== Segment start ==

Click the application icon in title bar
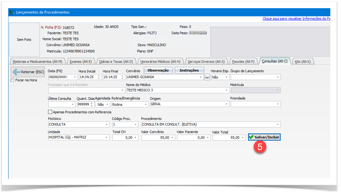Image resolution: width=341 pixels, height=194 pixels. coord(12,12)
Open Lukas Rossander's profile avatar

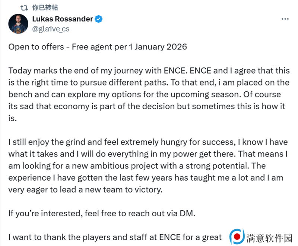pos(18,24)
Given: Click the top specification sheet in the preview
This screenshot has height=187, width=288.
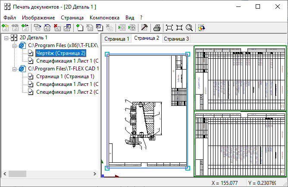Looking at the screenshot, I should coord(240,78).
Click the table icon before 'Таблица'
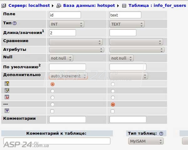 tap(124, 6)

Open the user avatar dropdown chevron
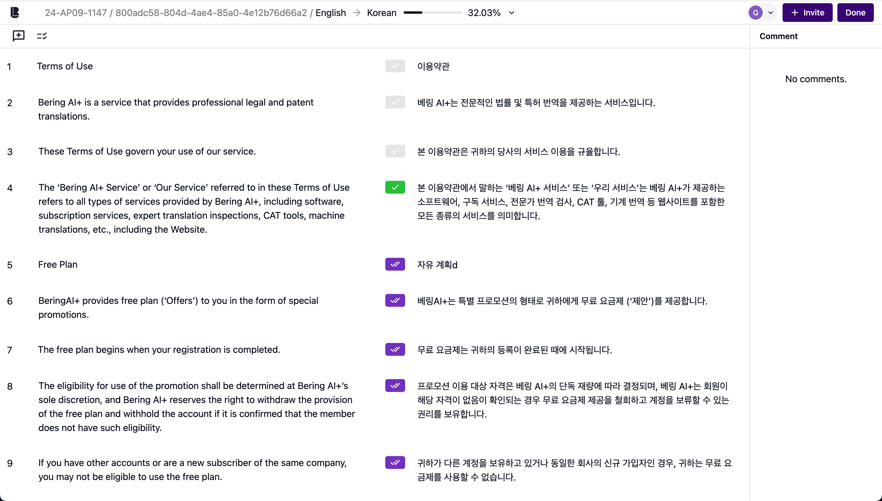click(x=771, y=13)
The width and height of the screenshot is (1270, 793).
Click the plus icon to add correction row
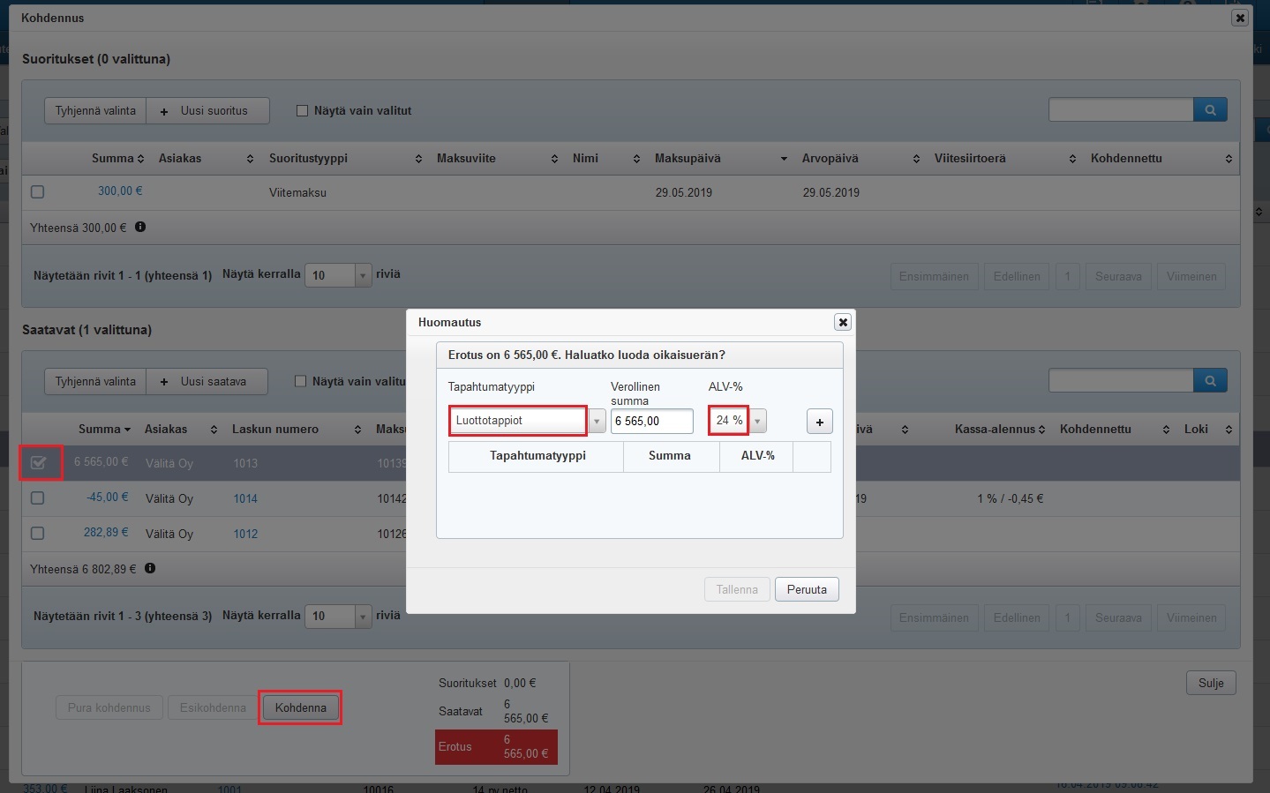pos(819,422)
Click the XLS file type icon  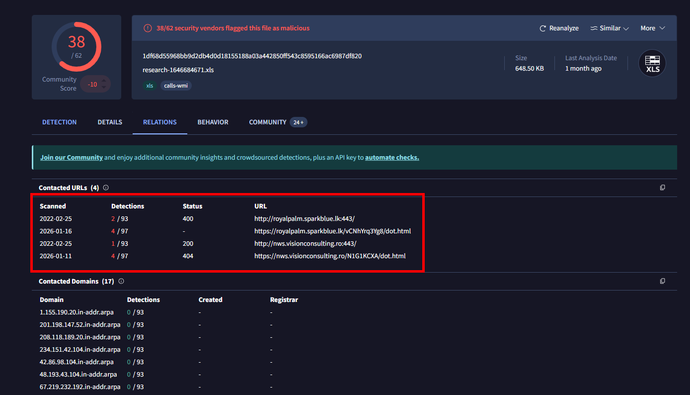tap(652, 64)
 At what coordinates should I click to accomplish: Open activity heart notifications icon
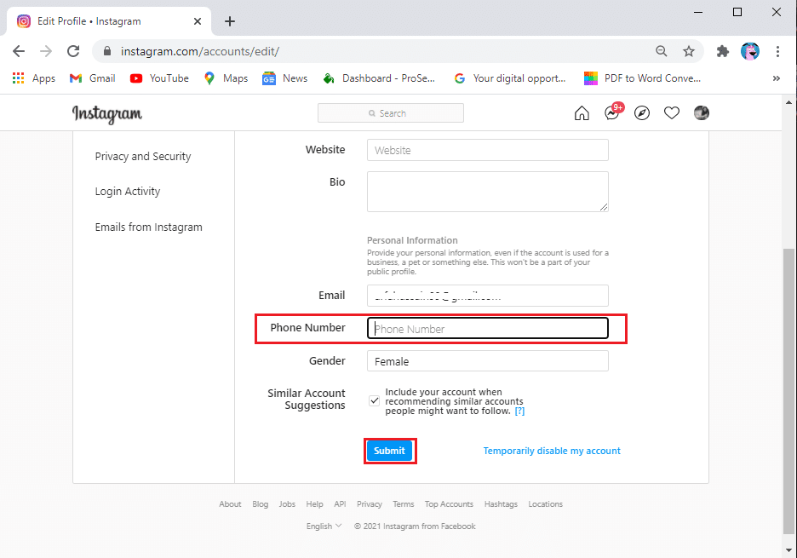tap(672, 113)
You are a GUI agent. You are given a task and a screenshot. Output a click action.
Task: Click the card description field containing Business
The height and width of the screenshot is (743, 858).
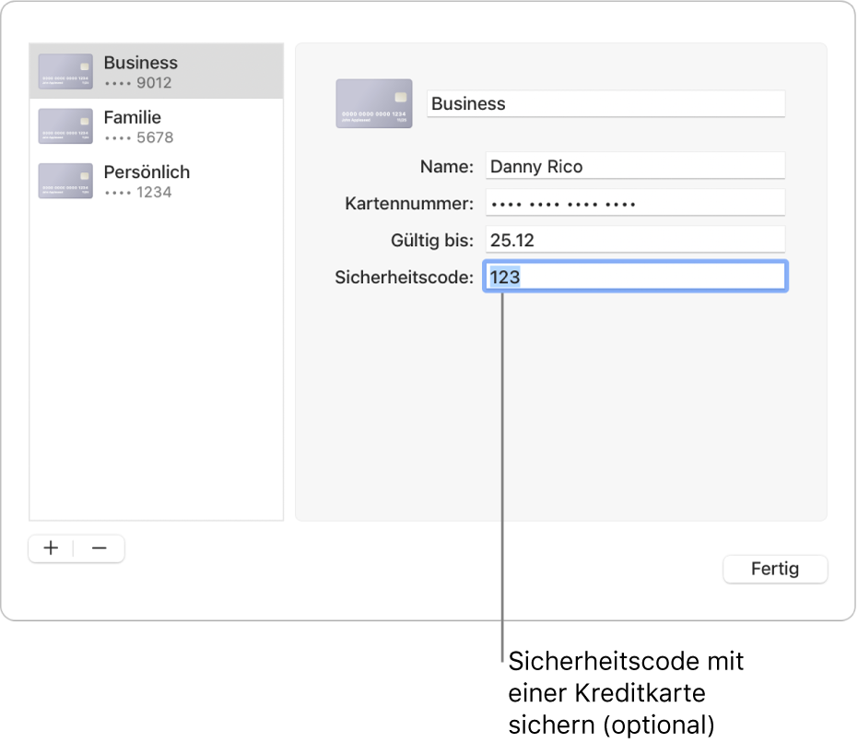tap(605, 104)
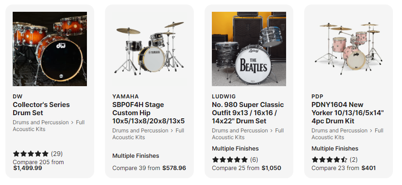Open Drums and Percussion category under Ludwig
The width and height of the screenshot is (402, 185).
tap(240, 131)
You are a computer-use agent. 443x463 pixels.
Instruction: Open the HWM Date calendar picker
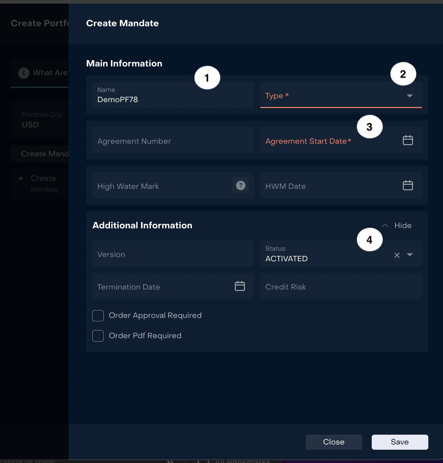point(408,185)
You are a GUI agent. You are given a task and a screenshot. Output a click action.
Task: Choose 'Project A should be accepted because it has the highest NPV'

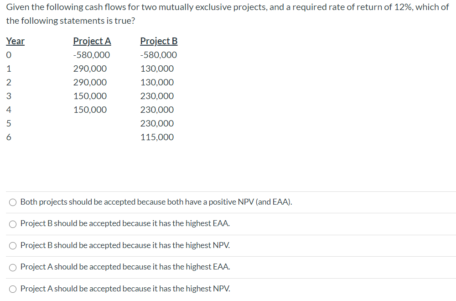click(13, 289)
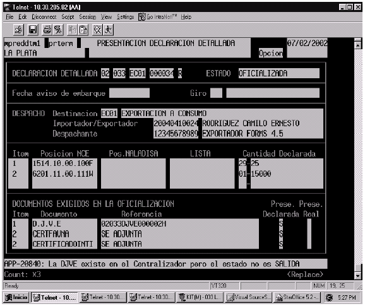The image size is (365, 306).
Task: Open the Script menu
Action: (x=68, y=17)
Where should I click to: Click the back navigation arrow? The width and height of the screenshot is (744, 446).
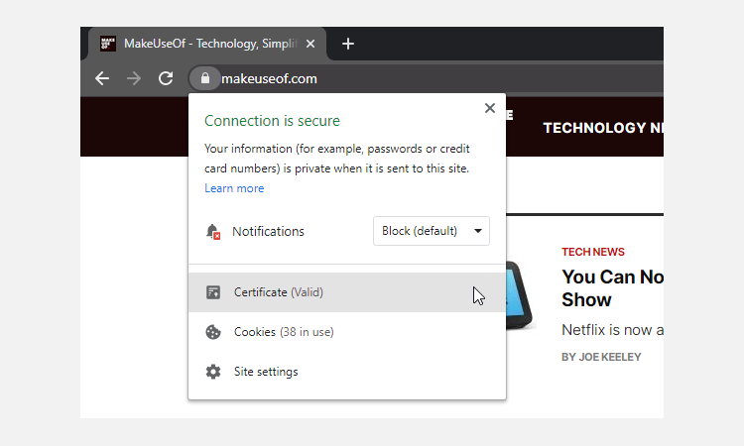pyautogui.click(x=102, y=78)
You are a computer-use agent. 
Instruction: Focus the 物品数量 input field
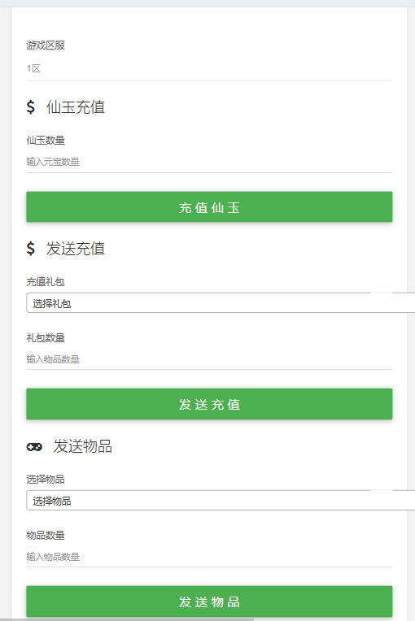209,557
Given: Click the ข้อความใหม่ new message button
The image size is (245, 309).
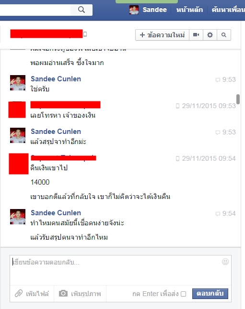Looking at the screenshot, I should click(x=162, y=35).
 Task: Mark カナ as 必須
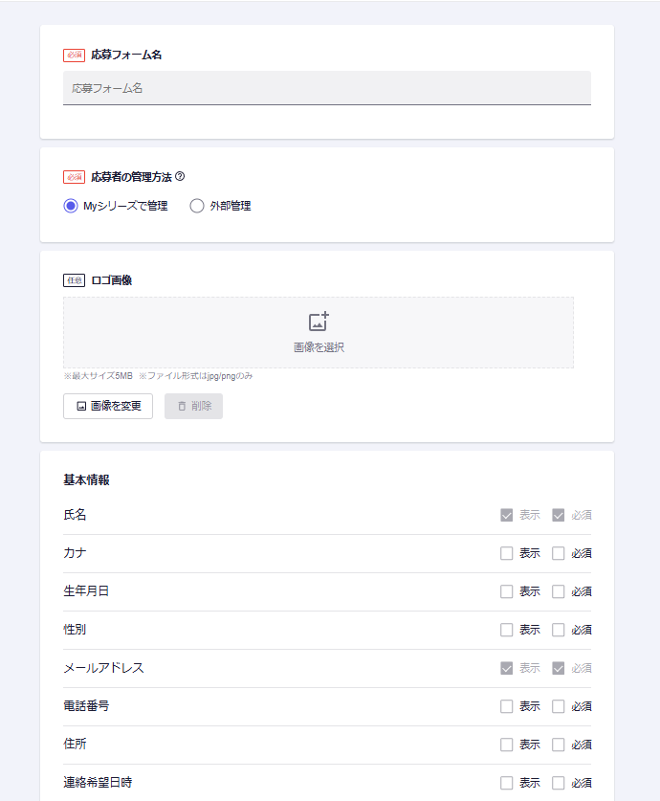[x=559, y=553]
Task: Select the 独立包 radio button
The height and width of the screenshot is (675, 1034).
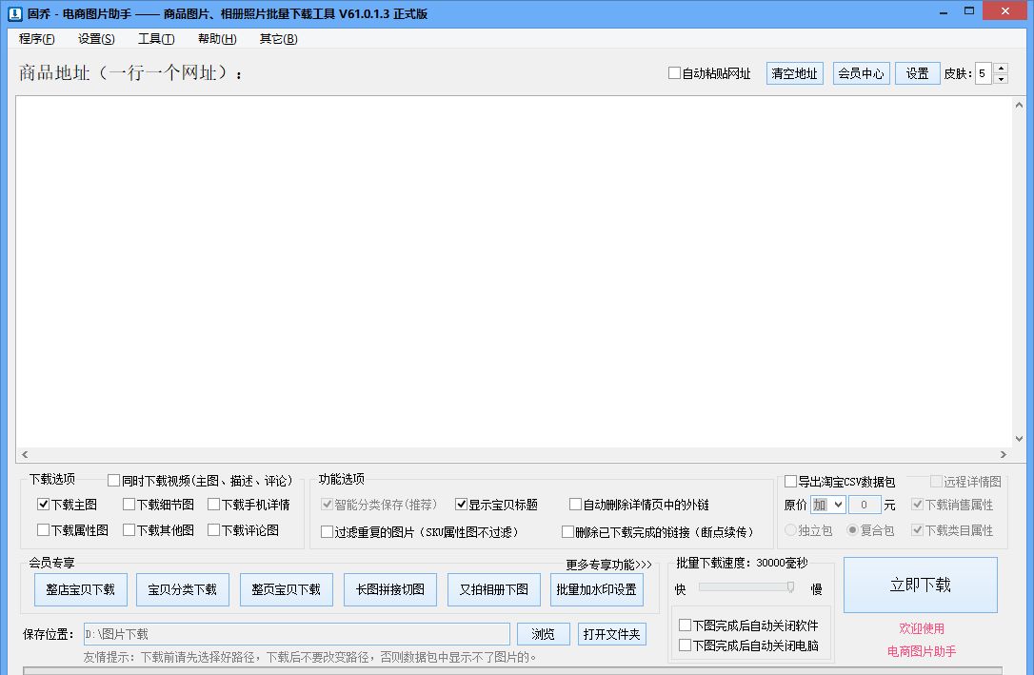Action: pyautogui.click(x=792, y=530)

== Segment end ==

Your answer should be a single number: the count of lines in these records that hold the string "button".

2